La gastronomía tradicional catalana se ha nutrido del producto de proximidad y se ha caracterizado por la cocina de aprovechamiento desde siempre. La coca de recapte, las croquetas de carne de olla y los típicos canelones de Sant Esteve son ejemplos conocidos por todos. Es lo que nos gusta llamar ‘la cocina de la abuela’.
Pues Albert Mendiola, con 30 años de trayectoria profesional como chef, y que ya destacó por reinterpretar recetas típicas catalanas a partir del producto de la tierra y el aprovechamiento en 2017 (cuando fue galardonado con el premio Cuiner Català de el Año), ha ideado una forma de cocinar los calçots aprovechándolos al máximo. Vaya… la cocina de la abuela, con la mirada del nieto.
Porque todos hemos hecho una calçotada y hemos podido comprobar que tiramos mucho más de lo que comemos…

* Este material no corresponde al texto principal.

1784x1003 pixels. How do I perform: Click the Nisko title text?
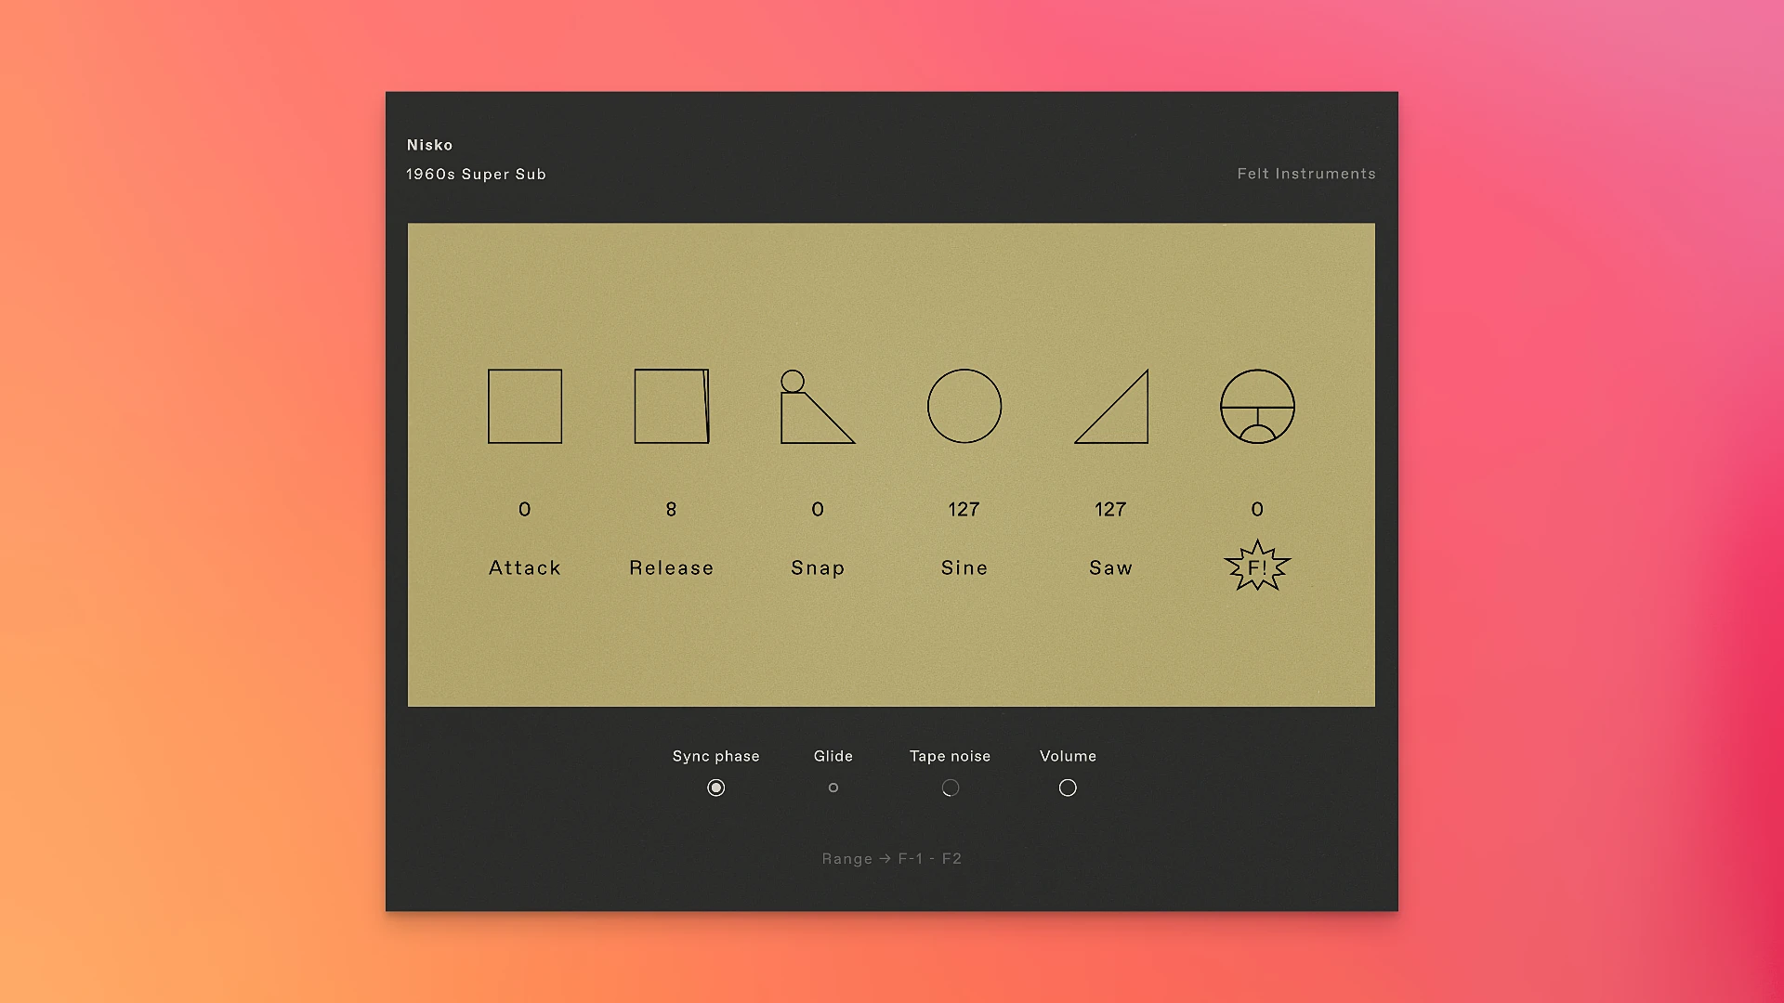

Y además, como el invierno no es la temporada óptima del pimiento rojo ni del tomate en Catalunya pero en cambio tenemos unas alcachofas maravillosas, ha sustituido al tradicional romesco por una receta bien similar, pero con alcachofa y col Kale.
Os explicamos a continuación cómo lo hace para preparar esta receta, que ha formado parte del Menú Degustación del Mes de la Alcachofa de Sant Boi y del Marzo gastronómico con Alcachofa Prat y Pota Blava de El Prat de Llobregat.
¡De las raíces a las hojas, todo se puede comer!
Del calçot, habitualmente sólo comemos las hojas blancas, que como explica Albert en el vídeo, quedan bajo tierra para que no les dé el sol y no puedan hacer la fotosíntesis.
De ahí le viene el nombre al calçot. Se calza la cebolla con tierra para preservar su color, para que las hojas sean blancas, tiernas y sabrosas.
Pero, ¿cómo hacemos para comernos las raíces y las hojas verdes?

De entrada, las raíces deben lavarse muy bien. Después se deben hervir para que acaben de perder cualquier resto de tierra. Y finalmente, las enharinamos y las freímos para que queden crujientes. Como podrá comprobar al probarlas, tienen un sabor a cebolla suave y persistente, muy agradable en boca gracias a esta textura firme y crujiente.
En cuanto a las hojas, se hornean y se desmenuzan. Después las mezclaremos con hojas de alcachofa también secada y desmenuzada para hacer una especie de polvo casi negro, que recuerda a la pizca de carbón que nos mancha las manos cuando comemos calçots a la brasa.

Este plato contiene un solo calçot, bien mojado en romesco de alcachofa, eso sí… pero ¿se imagina a Adrià Werzyn, recordman mundial de comida calçots del Campeonato que se celebra cada año en Valls, comiéndose 310 platos como éste en sólo 45 minutos?